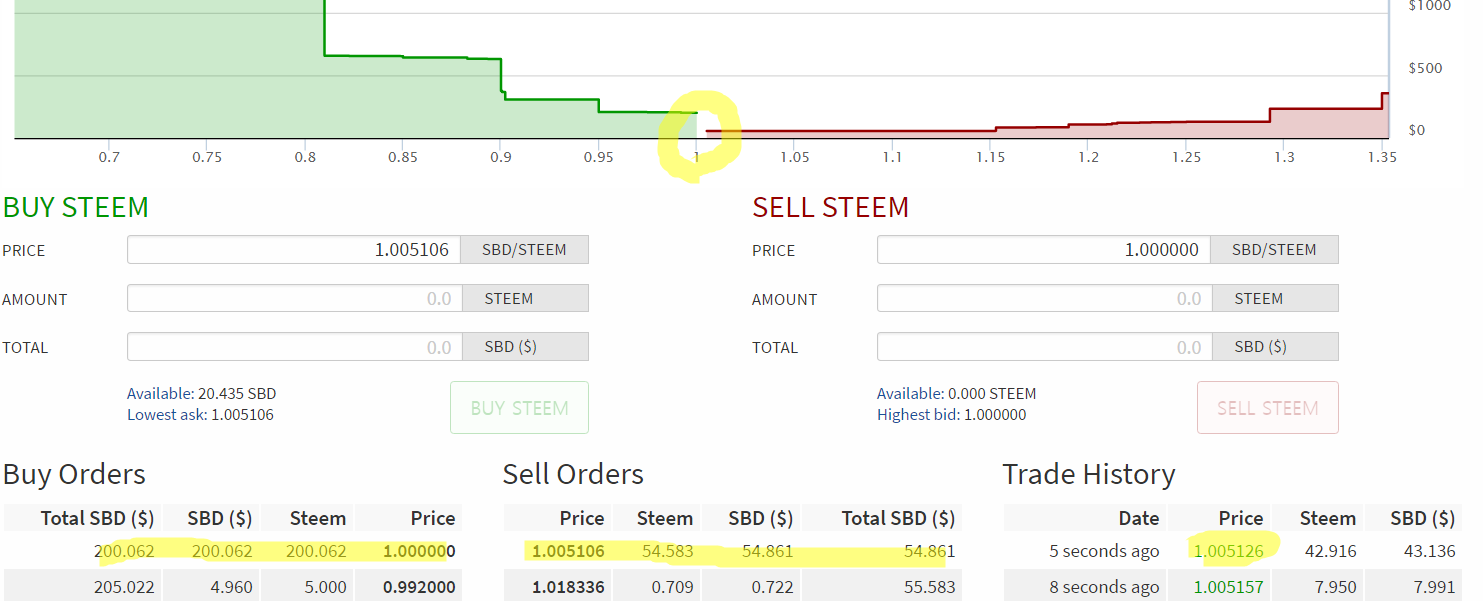Viewport: 1483px width, 601px height.
Task: Click the Buy Steem price input field
Action: (x=293, y=250)
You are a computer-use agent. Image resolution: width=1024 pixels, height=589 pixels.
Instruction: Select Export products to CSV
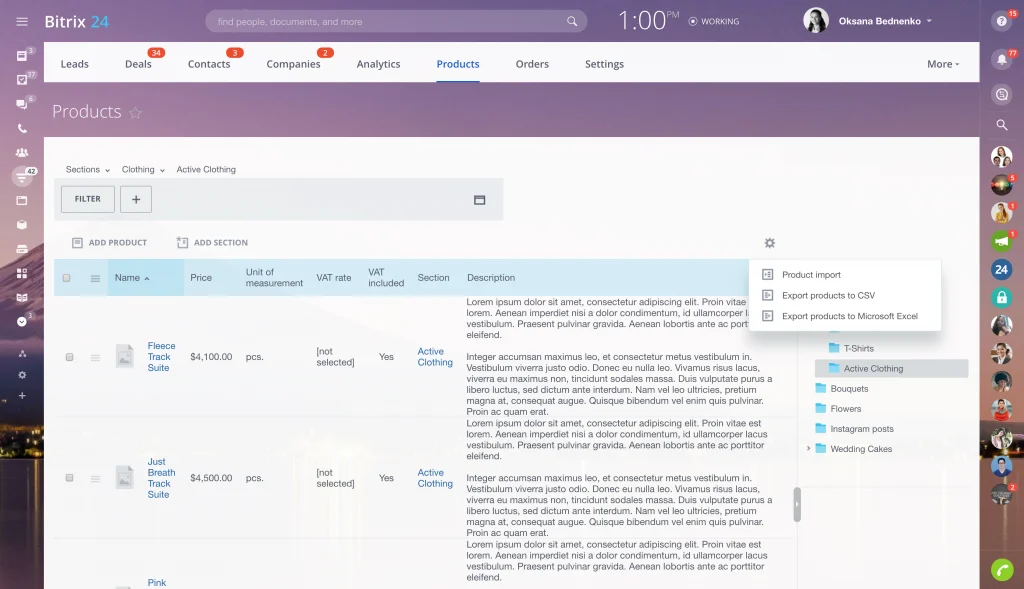(x=828, y=295)
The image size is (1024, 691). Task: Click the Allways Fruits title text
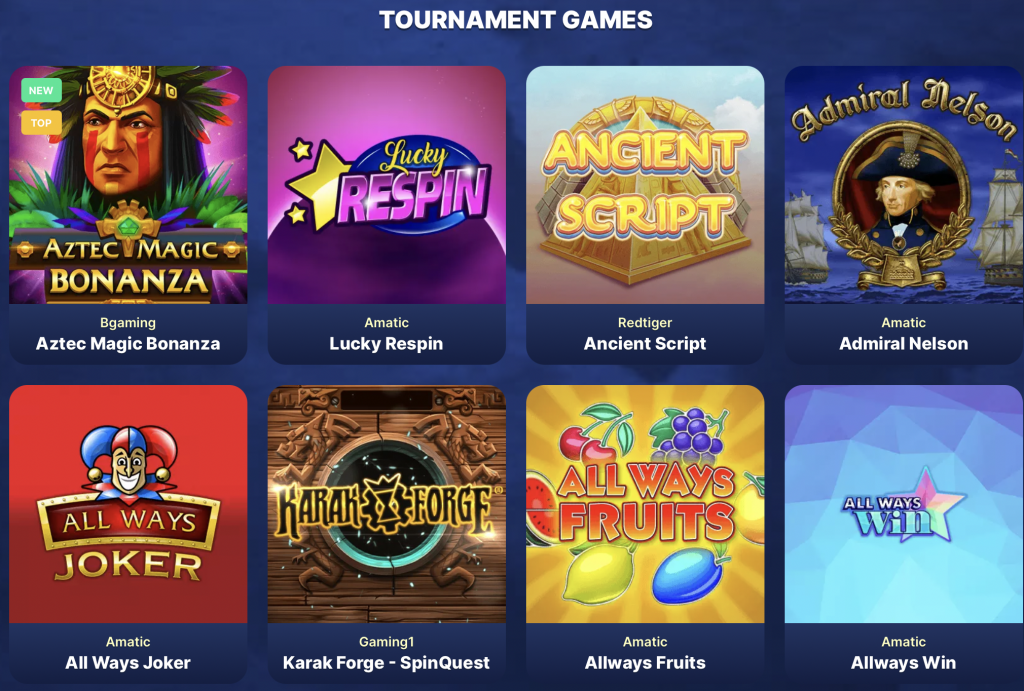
────────
- [What needs to be done] Transcribe exactly the lines from the one holding "You are a computer-use" through the final line of the material above, both ends included; any pictures should be dropped.

- [Task output]
You are a computer-use agent. Image resolution: width=1024 pixels, height=589 pixels.
Instruction: Select Export products to CSV
(x=828, y=295)
The image size is (1024, 691). Task: Click the Allways Fruits title text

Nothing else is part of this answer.